**ACTIVITY:** Determine how many lines in the entries below contain the word "agent". The reply is that number alone.

[Stored items]
━━━━

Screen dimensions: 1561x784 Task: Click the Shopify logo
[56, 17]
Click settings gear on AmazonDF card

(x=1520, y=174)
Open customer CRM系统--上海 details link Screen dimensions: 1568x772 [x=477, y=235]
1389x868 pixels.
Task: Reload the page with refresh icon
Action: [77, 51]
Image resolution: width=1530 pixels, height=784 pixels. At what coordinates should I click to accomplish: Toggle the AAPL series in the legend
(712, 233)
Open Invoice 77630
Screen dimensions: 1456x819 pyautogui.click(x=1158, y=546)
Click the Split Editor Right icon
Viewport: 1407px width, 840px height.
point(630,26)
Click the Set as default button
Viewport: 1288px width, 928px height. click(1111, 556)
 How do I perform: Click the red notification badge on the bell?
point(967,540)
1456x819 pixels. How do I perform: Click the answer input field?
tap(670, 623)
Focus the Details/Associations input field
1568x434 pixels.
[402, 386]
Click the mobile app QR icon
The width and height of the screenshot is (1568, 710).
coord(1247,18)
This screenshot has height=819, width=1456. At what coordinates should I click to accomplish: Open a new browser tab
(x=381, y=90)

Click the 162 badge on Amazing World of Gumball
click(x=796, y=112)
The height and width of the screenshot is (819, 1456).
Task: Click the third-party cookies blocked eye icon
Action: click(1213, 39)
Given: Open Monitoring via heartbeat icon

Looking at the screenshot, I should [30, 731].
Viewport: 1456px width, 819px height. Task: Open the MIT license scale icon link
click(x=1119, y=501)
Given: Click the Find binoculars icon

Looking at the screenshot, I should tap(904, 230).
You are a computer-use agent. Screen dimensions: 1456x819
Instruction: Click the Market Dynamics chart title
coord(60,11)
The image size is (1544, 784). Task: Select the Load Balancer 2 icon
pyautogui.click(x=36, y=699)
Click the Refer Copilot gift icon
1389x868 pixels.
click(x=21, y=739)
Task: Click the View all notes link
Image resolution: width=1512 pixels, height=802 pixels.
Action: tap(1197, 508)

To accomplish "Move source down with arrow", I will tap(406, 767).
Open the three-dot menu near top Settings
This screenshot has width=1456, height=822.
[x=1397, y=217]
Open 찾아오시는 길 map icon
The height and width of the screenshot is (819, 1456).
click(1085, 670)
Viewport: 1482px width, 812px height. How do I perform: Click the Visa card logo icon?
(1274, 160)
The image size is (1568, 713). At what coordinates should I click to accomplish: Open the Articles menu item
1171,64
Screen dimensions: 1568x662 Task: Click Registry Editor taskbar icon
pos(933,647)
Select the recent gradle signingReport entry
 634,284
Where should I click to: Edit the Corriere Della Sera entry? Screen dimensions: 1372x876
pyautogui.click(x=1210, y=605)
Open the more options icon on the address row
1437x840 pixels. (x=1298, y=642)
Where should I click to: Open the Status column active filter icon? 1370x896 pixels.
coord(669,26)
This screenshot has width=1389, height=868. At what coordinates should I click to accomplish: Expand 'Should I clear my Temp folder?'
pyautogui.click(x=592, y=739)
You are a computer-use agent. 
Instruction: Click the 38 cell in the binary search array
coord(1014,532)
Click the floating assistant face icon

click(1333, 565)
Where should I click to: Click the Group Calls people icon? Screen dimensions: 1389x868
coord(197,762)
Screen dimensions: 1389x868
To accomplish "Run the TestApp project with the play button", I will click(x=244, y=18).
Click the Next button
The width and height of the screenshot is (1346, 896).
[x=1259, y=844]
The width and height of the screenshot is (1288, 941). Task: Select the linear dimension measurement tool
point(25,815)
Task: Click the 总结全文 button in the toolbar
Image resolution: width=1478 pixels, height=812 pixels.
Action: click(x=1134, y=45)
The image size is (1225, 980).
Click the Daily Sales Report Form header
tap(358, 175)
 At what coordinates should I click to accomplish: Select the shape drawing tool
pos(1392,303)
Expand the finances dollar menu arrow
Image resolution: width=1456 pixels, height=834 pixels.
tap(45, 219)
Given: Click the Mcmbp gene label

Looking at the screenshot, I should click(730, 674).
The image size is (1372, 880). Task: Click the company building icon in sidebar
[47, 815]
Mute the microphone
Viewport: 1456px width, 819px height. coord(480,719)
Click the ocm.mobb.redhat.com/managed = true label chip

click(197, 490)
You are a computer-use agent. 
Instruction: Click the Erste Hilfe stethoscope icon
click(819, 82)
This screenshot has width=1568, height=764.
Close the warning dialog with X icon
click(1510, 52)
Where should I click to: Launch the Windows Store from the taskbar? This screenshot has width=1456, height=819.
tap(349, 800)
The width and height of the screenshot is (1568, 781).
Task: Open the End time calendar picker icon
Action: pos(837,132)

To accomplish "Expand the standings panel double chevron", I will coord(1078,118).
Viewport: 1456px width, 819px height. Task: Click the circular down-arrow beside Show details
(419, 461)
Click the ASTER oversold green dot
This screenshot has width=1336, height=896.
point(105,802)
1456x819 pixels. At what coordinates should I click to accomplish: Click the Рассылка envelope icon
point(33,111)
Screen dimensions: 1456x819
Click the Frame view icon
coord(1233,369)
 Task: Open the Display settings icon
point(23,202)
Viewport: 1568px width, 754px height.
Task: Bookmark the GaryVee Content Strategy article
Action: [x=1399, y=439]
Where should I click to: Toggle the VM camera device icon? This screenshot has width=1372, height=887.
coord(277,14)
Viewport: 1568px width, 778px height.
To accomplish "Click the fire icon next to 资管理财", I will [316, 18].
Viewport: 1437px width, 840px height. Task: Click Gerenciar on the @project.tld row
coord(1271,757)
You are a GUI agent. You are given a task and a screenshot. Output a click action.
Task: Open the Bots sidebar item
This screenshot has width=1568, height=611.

━━━━

**EXERCISE ANSWER:** 4